**Stated problem:** Reproduce each line of the listing below without changes, omitting the pictures.

**Entries:**
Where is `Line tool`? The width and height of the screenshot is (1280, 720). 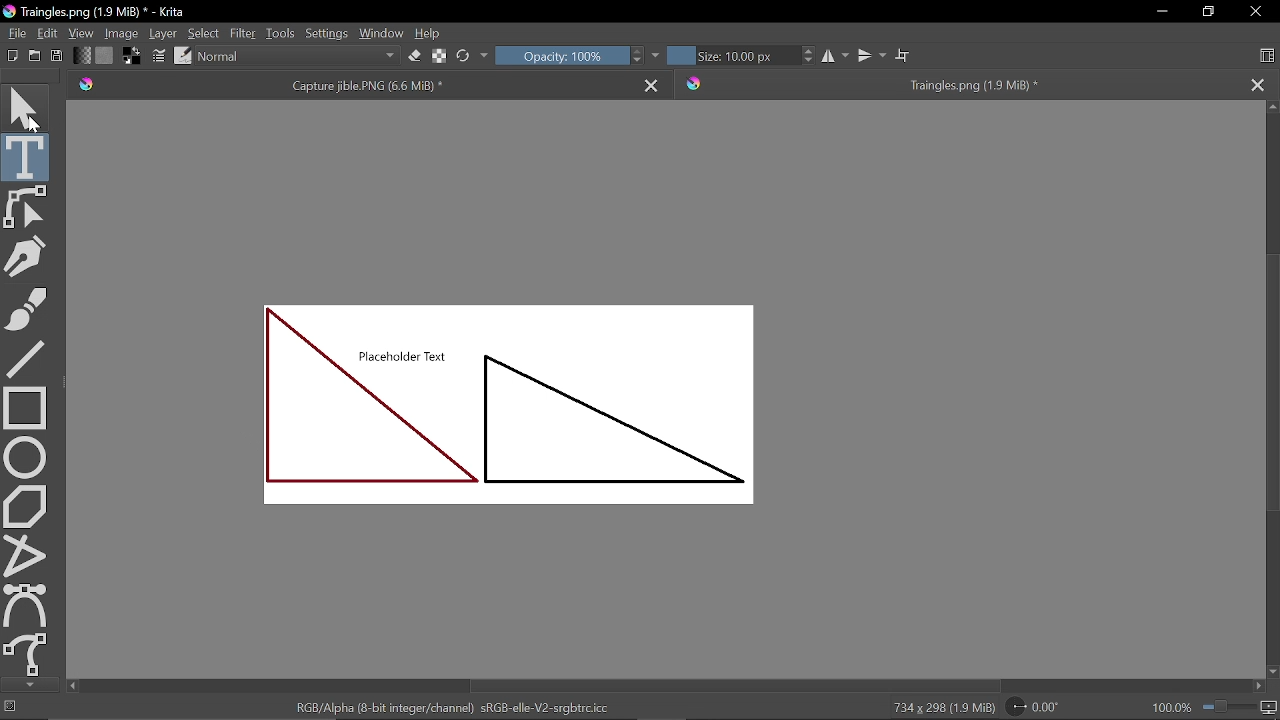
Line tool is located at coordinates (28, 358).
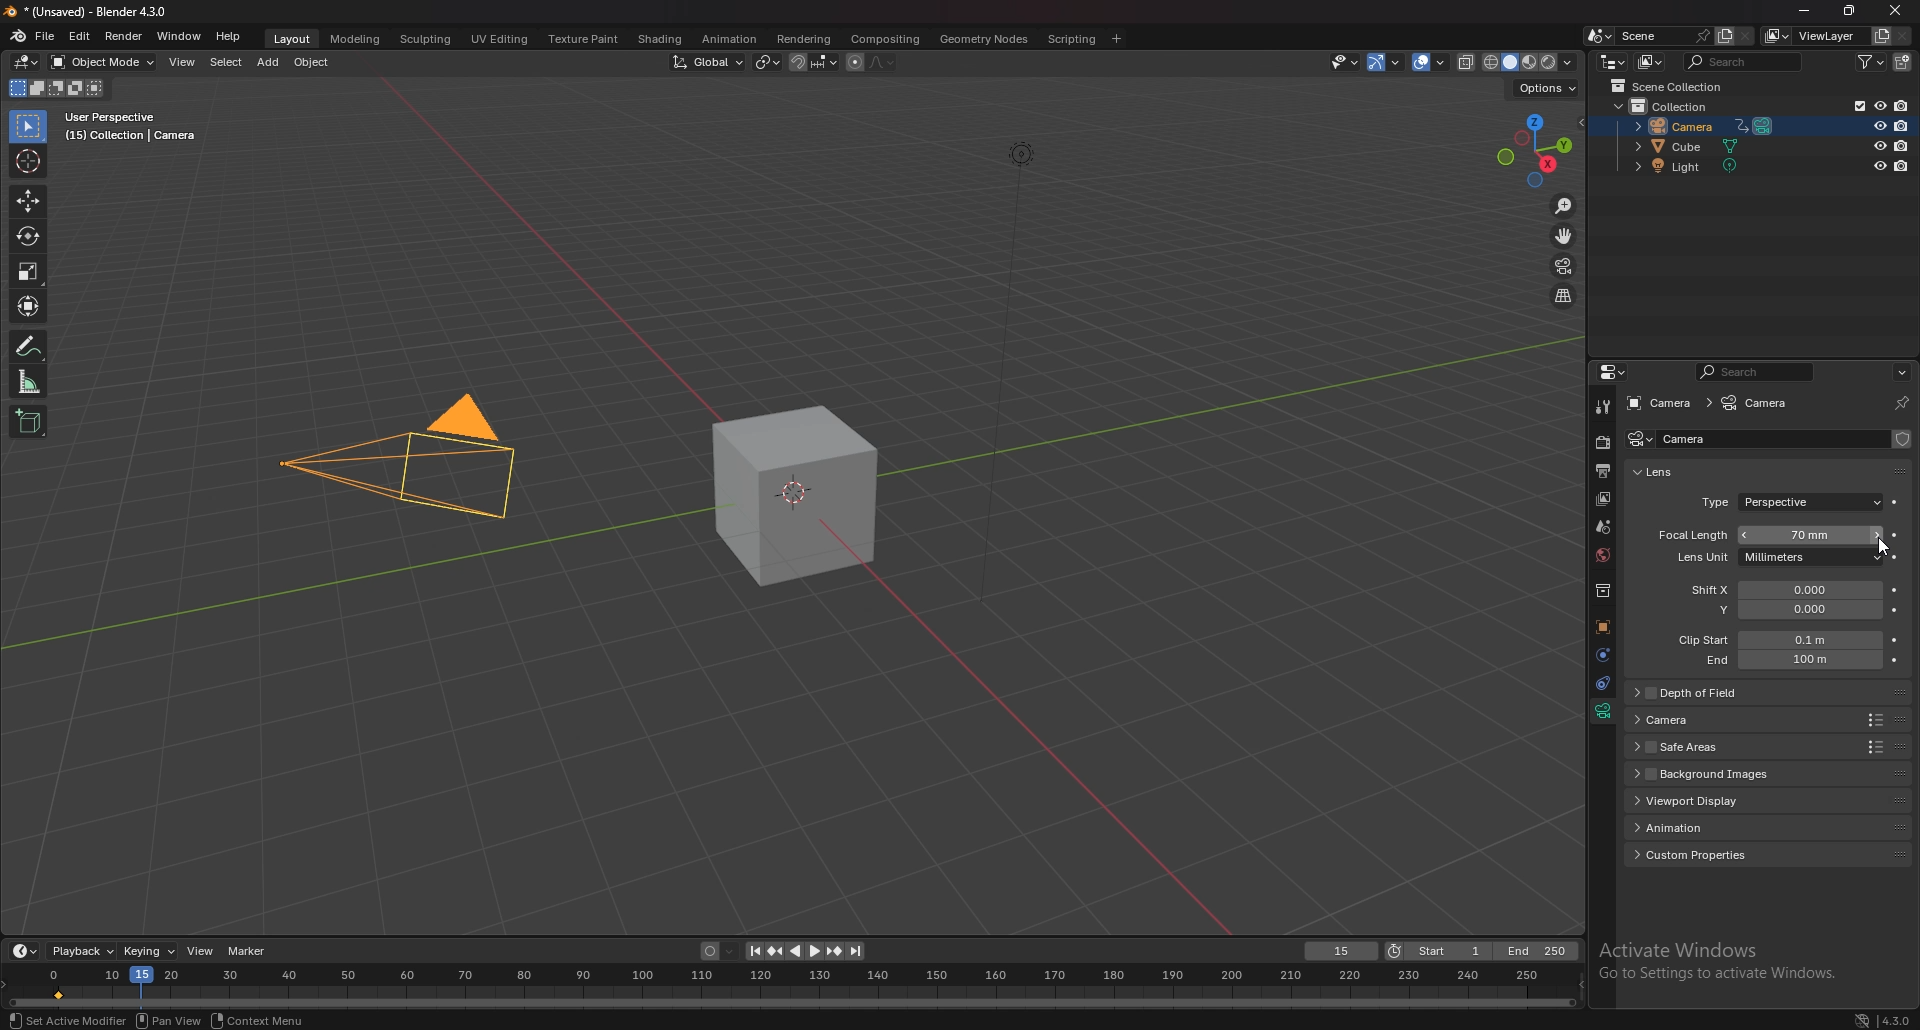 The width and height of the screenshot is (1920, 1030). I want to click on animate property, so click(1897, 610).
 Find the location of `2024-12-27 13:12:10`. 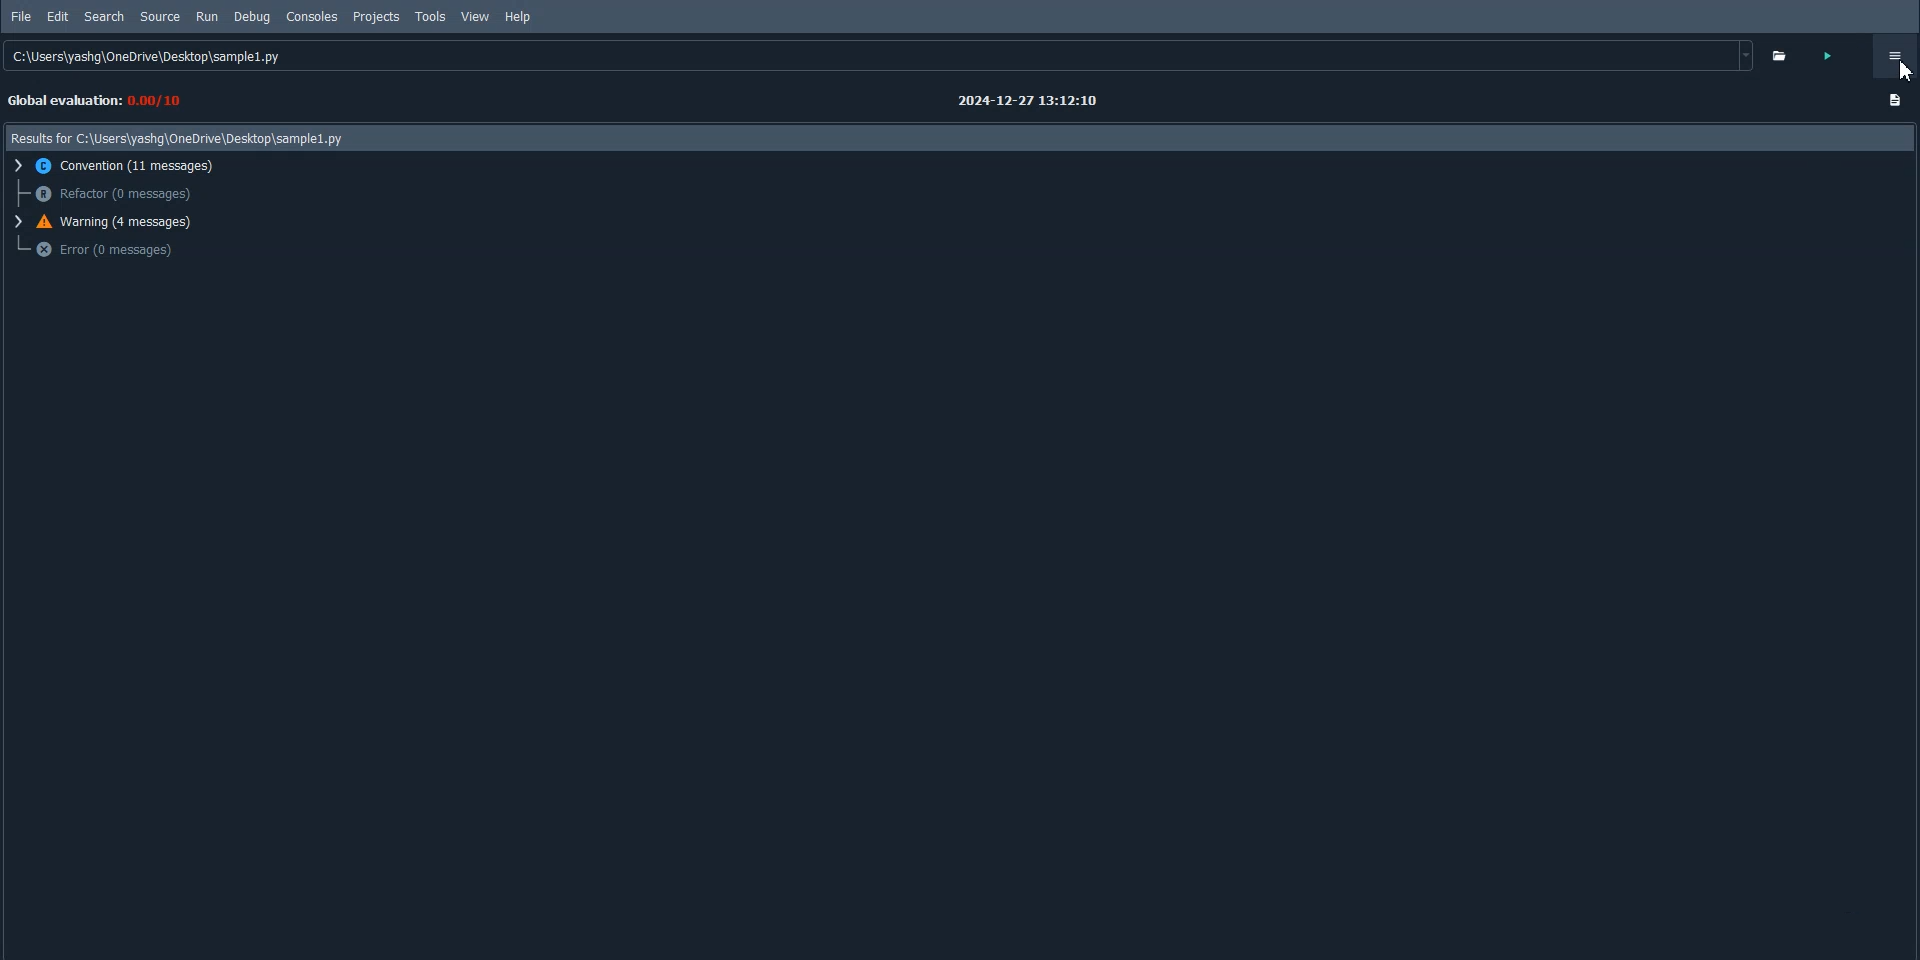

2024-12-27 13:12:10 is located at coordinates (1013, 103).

**Complete response:**
Where is `Line tool`? The width and height of the screenshot is (1280, 720). 
Line tool is located at coordinates (28, 358).
 The width and height of the screenshot is (1920, 1030). I want to click on animate property, so click(1897, 610).
 Find the location of `2024-12-27 13:12:10`. 

2024-12-27 13:12:10 is located at coordinates (1013, 103).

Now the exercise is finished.